- Exercise brief
Each record must be returned exactly, apart from the pictures, which stay out.

··· Records for the task

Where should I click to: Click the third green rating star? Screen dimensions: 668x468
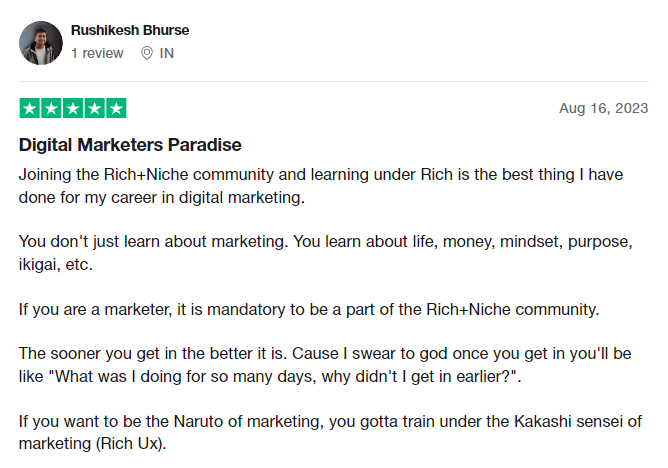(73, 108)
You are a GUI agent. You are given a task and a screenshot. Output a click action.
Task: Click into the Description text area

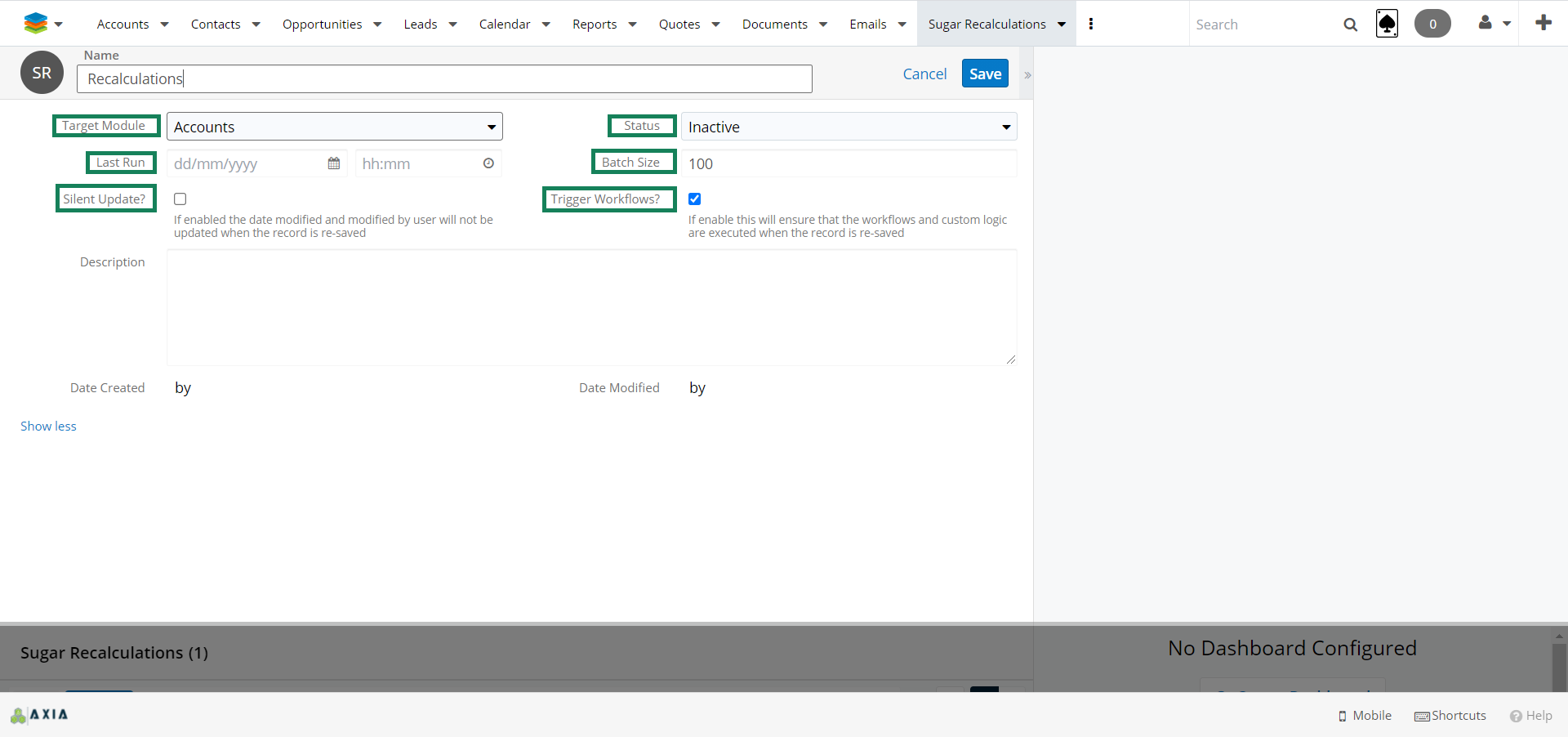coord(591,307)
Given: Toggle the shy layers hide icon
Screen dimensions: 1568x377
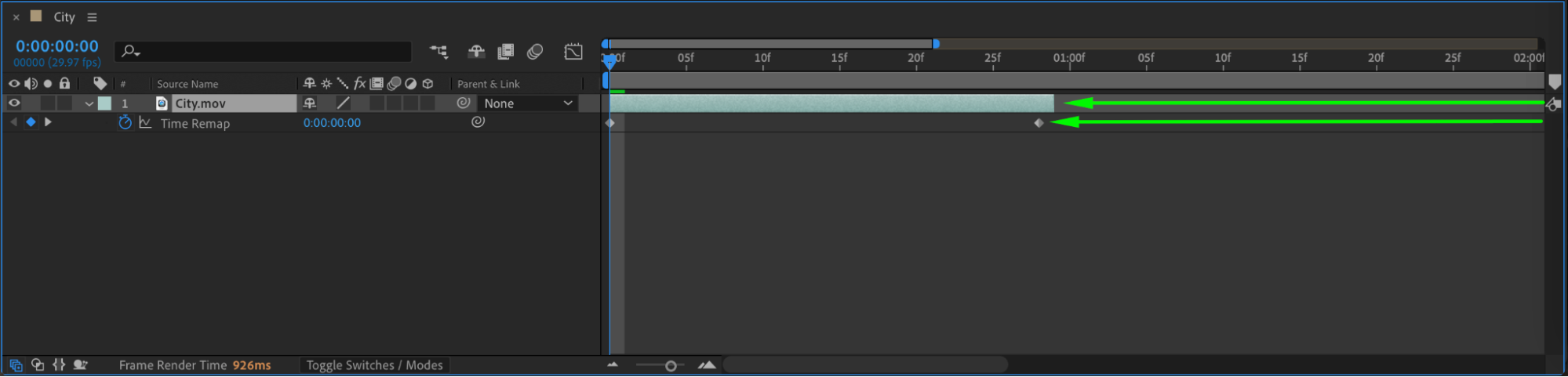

······

- Answer to this exercise
Where should I click to: Click the third green rating star? Screen dimensions: 668x468
(73, 108)
You are a GUI agent. You are given a task and a screenshot. Output a click action.
Task: Click into the Description text area

coord(591,307)
Given: Toggle the shy layers hide icon
Screen dimensions: 1568x377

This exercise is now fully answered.